生まれつきミュートになる可能性は?

先天的に無言(ミュート)で生まれるケースは極めて稀であり、正確な発生確率を算出することはほぼ不可能です。無言は大きく分けて「身体的に声を出せない」場合と「聴覚障害により言語が形成できない」場合の2つがあります。

遺伝的要因

時に、先天的に声帯や喉に問題がある子どもは、遺伝子による影響が考えられます。親や近親者に喉や声帯に異常を持つ遺伝子がある場合、子どもが音を出せない可能性が高まります。しかし、出生後に障害が生じた場合は遺伝的素因とは無関係です。たとえば、母方の祖母が思春期に病気で無言になったとしても、孫が遺伝的に無言になるわけではありません。

薬物・有害物質の影響

胎児期に母体が摂取した有害物質(アルコール、タバコ、違法薬物、処方薬など)は、喉や声帯の発育に影響し、先天性の無言を引き起こすことがあります。胎児への発育障害リスクが上がると、無言以外の様々な問題も生じやすくなります。

身体的変形

現代医療でも、出産時に完全に発育しきれないケースがあり得ます。喉や声帯が十分に形成されないまま出生すると、極めて稀ですが先天的に音が出せないことがあります。その確率はごくわずかです。

難聴

完全またはほぼ完全に両耳が聞こえない子どもは、言語習得が困難で、結果として話すことができないことがあります。音を聞くことで言語を学ぶため、聴覚障害は実質的に無言状態を招くことがあります。

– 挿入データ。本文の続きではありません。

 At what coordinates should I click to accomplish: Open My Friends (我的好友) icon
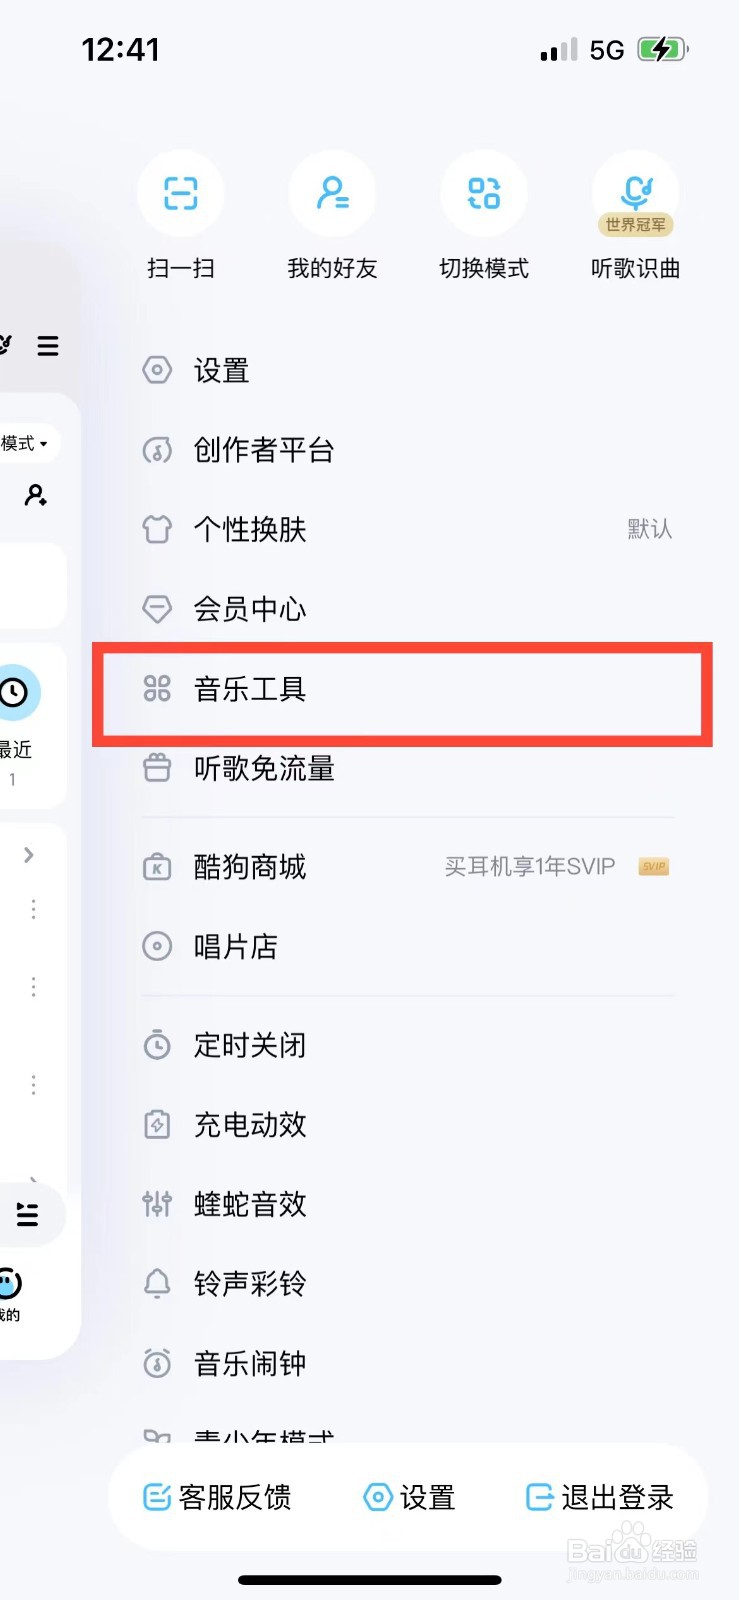click(x=332, y=193)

コクレアインプラントなどの治療により聴覚が回復すれば、言語発達も期待できます。

選択的緘黙(ミュート症)

学齢期の子ども約千人に1人が選択的緘黙を発症します。これは心理的・社会的な障害で、特定の環境(例:学校)で話すことができなくなる状態です。構音障害や自閉症とは異なり、身体的に話す能力はありますが、強い社会不安が原因とされます。家族に不安障害の既往があるとリスクが上がります。